Action item: If a line in the entries contains the string "resolution", include that line in your answer.
◆ ◆ ◆ ◆ ◆ ◆ ◆
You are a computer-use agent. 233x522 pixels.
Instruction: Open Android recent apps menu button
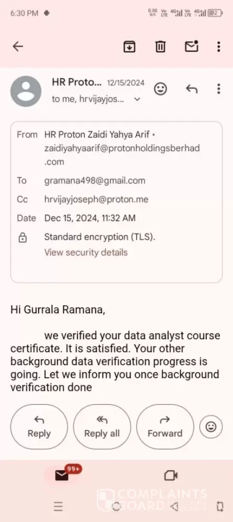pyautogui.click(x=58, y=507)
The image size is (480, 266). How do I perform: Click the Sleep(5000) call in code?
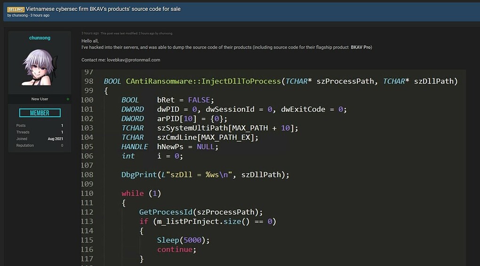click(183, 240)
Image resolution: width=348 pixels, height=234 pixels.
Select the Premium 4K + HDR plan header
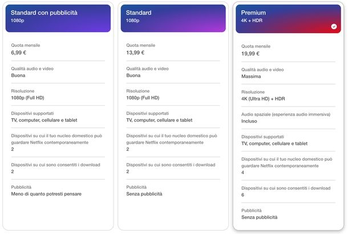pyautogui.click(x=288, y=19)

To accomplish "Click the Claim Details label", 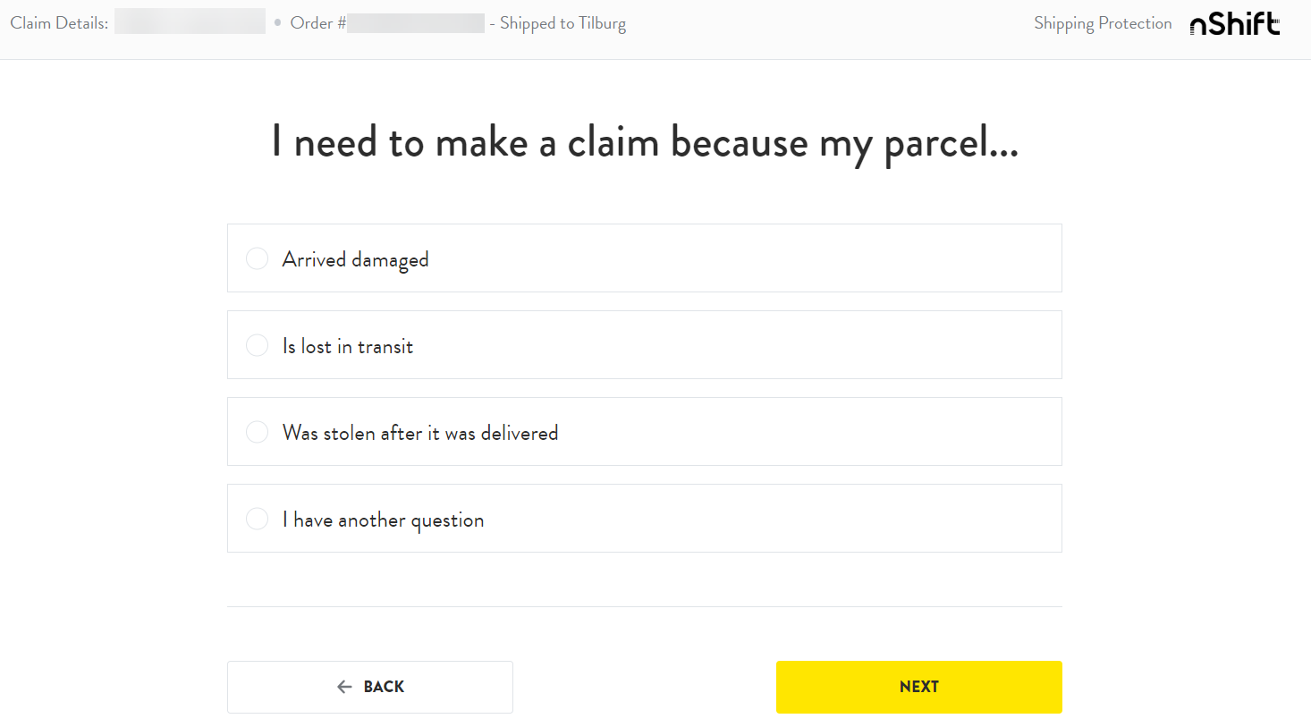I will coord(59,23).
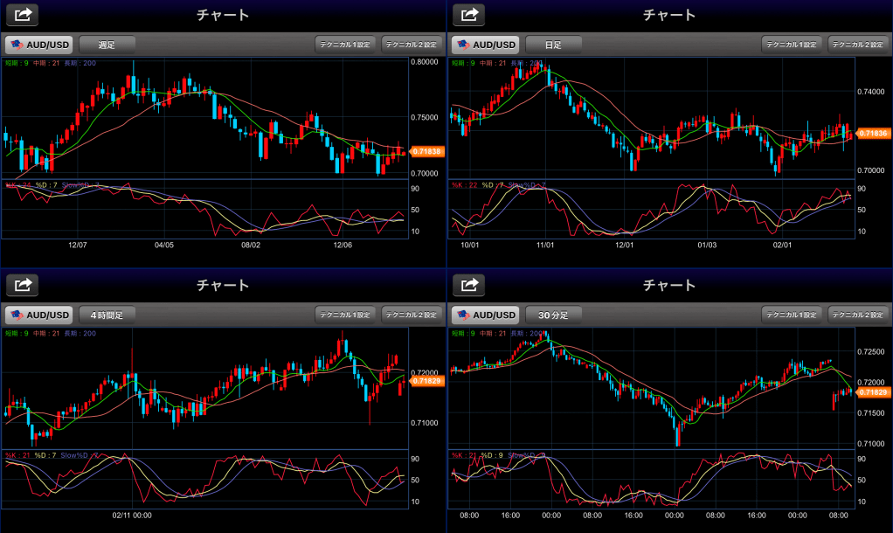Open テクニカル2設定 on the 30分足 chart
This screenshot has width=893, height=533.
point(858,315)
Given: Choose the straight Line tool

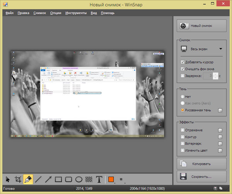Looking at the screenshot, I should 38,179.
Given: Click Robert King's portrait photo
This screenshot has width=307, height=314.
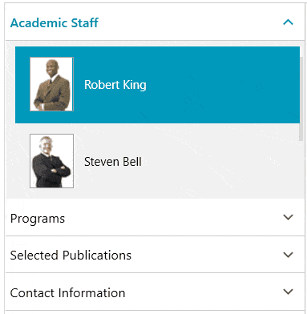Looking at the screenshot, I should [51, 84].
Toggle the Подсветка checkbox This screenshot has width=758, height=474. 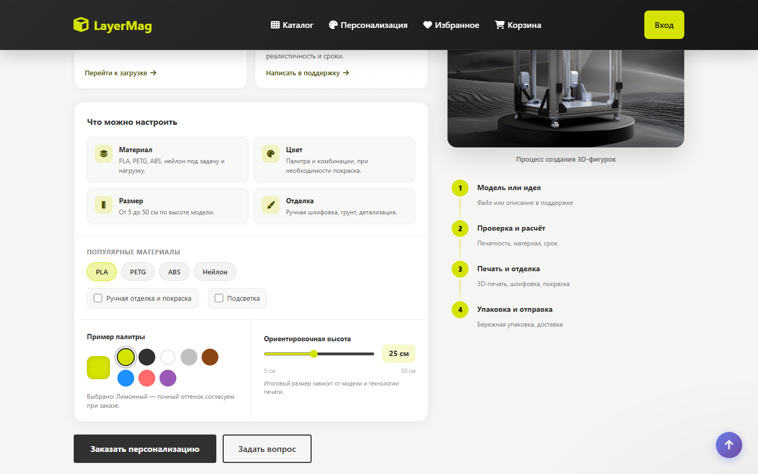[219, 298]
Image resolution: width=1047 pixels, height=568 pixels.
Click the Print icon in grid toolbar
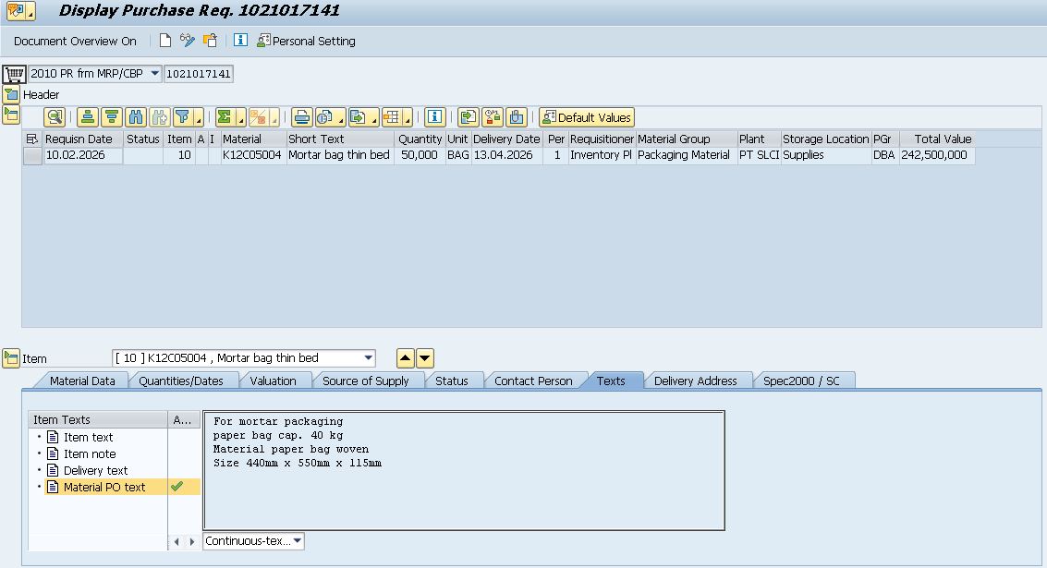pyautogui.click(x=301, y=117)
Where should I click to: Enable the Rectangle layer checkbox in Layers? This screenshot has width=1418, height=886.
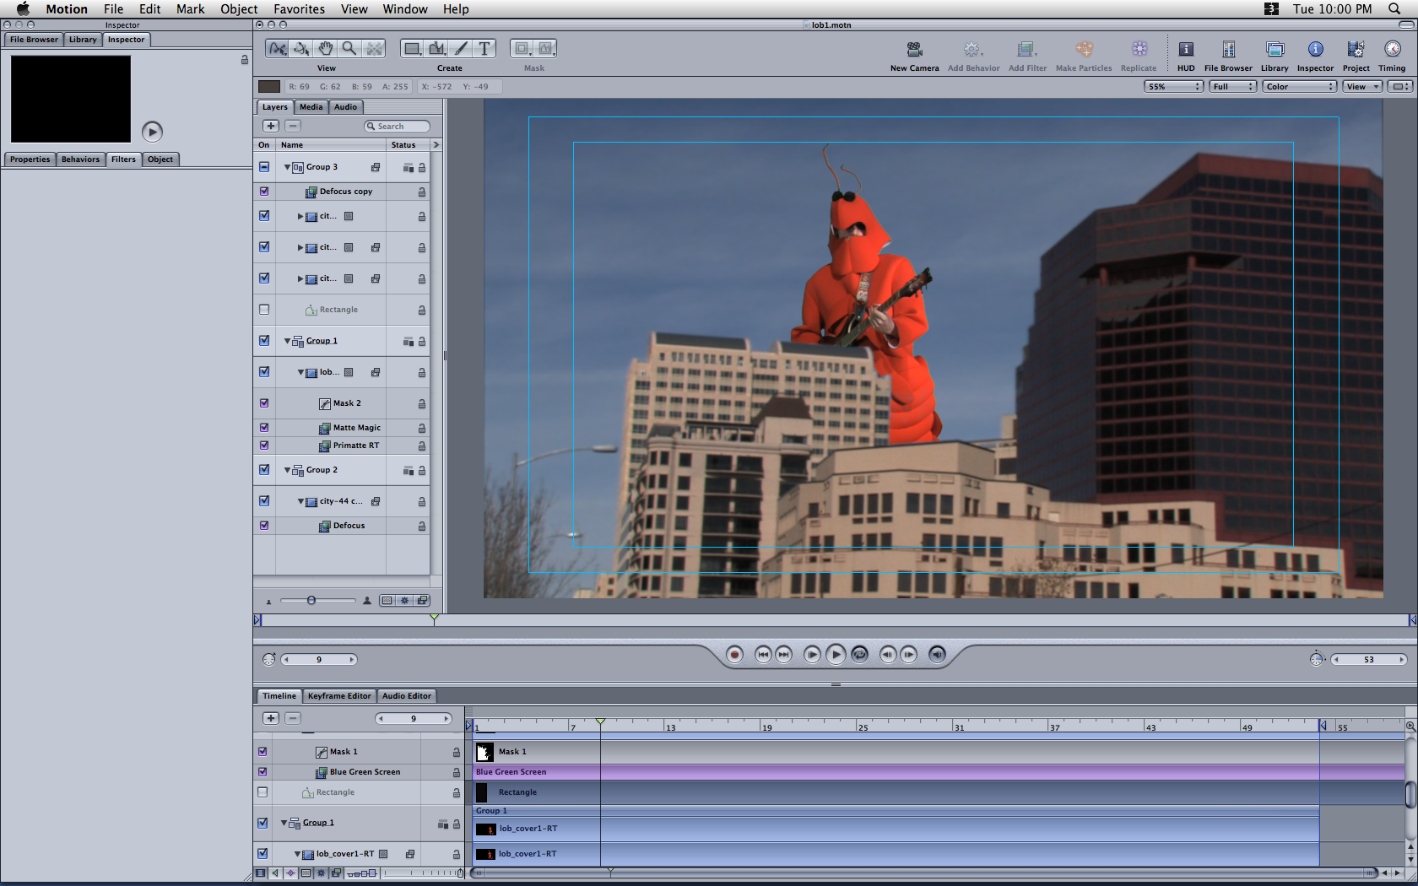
◆ ◆ ◆ ◆ ◆ ◆ ◆
Answer to this task:
Image resolution: width=348 pixels, height=234 pixels.
Image resolution: width=1047 pixels, height=568 pixels.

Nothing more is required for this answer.